Creación de paquetes de R/Bioconductor para el análisis de metagenomas.
Bienvenida
Les damos la bienvenida al Workshop Creación de paquetes de R/Bioconductor para el análisis de metagenomas!
En los últimos años la metagenómica ha cobrado una gran importancia para el descubrimiento de nuevos grupos microorganismos y rutas metabólicas. En este taller revisaremos los métodos más recientes para analizar datos metagenómicos, usando herramientas de software libre y paquetes de R especializados que están disponibles libremente vía Bioconductor.

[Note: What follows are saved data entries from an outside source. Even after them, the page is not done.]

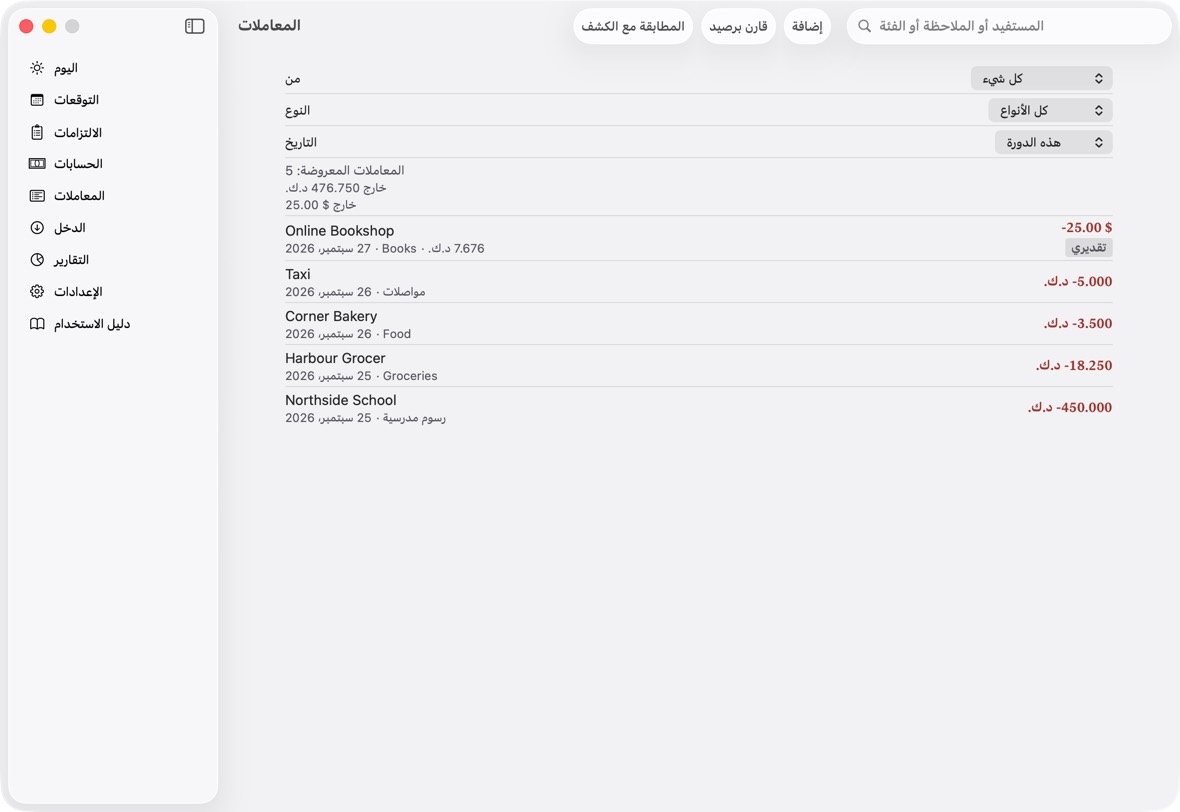Open the Northside School transaction row
The width and height of the screenshot is (1180, 812).
point(698,409)
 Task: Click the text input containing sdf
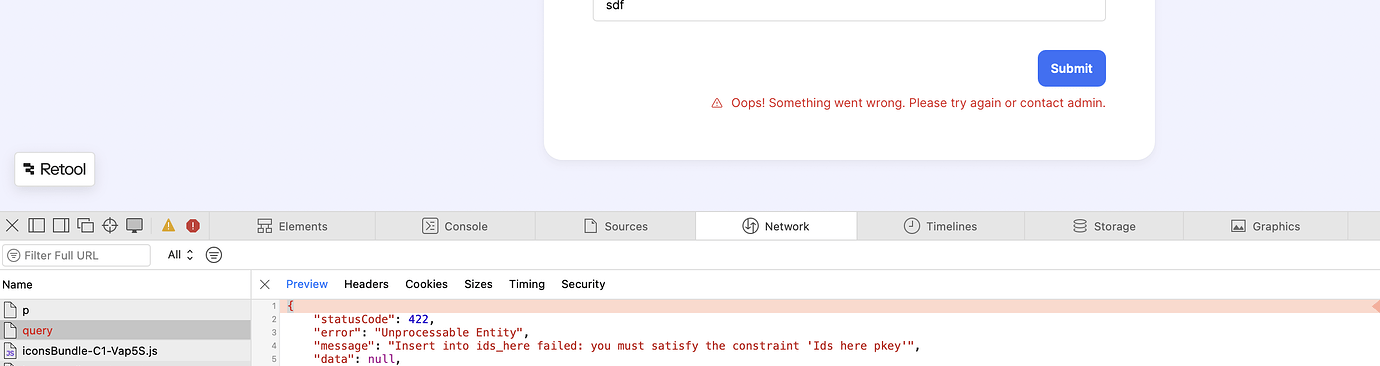click(849, 9)
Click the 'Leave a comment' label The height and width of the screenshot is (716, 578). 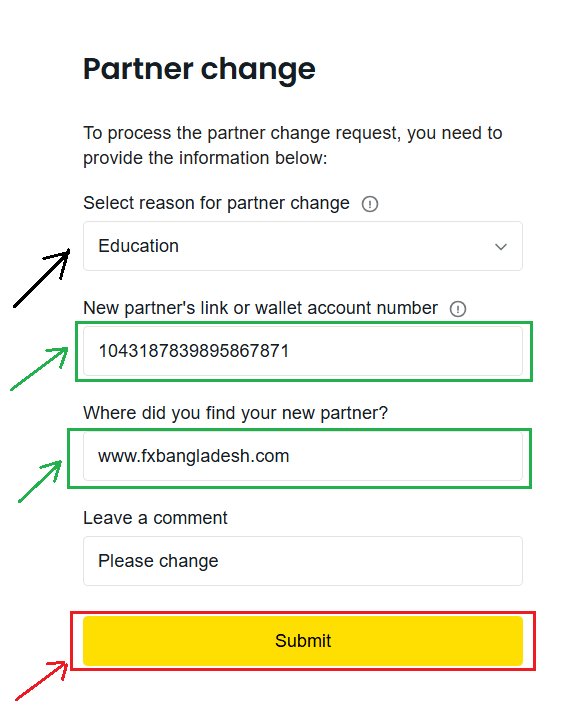click(x=155, y=518)
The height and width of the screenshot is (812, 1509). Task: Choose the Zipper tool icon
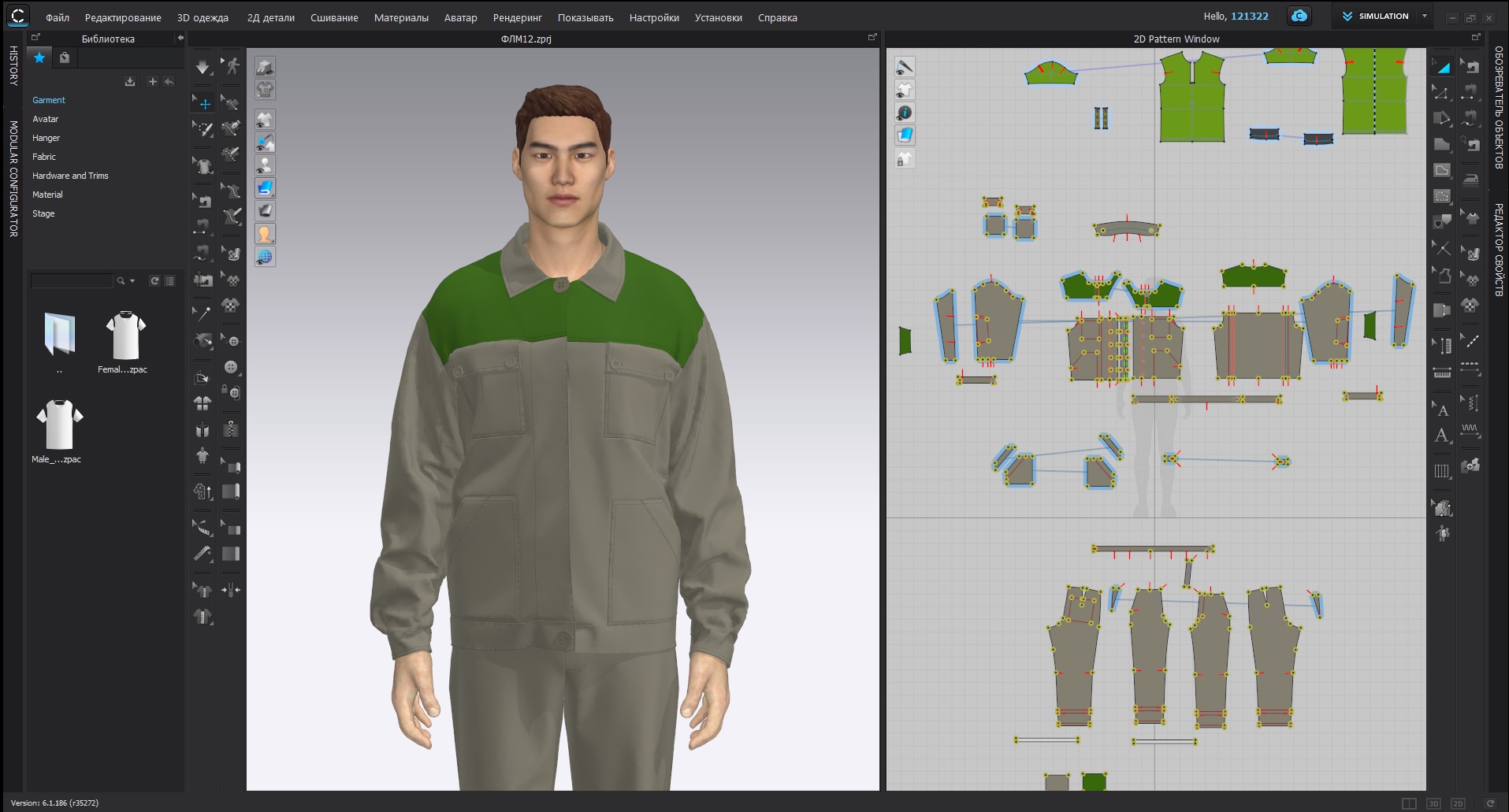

Durante este taller aprenderás a reconstruir genomas a partir de metagenomas utilizando diferentes herramientas de software libre y revisaremos diferentes estrategias de binning y predicción metabólica. Adicionalmente, identificaremos áreas de oportunidad para el desarrollo de software en metagenómica y aprenderás los pasos para crear tus propios paquetes para generar herramientas que resuelvan estas problemáticas actuales.
0.1 Instructores
- Dra. Mirna Vázquez Rosas Landa: Investigadora en el Instituto de Ciencias de Mar y Limnología de la UNAM.
- Dra. Joselyn Cristina Chávez Fuentes: Estancia Postdoctoral en Icahn School of Medicine at Mount Sinai.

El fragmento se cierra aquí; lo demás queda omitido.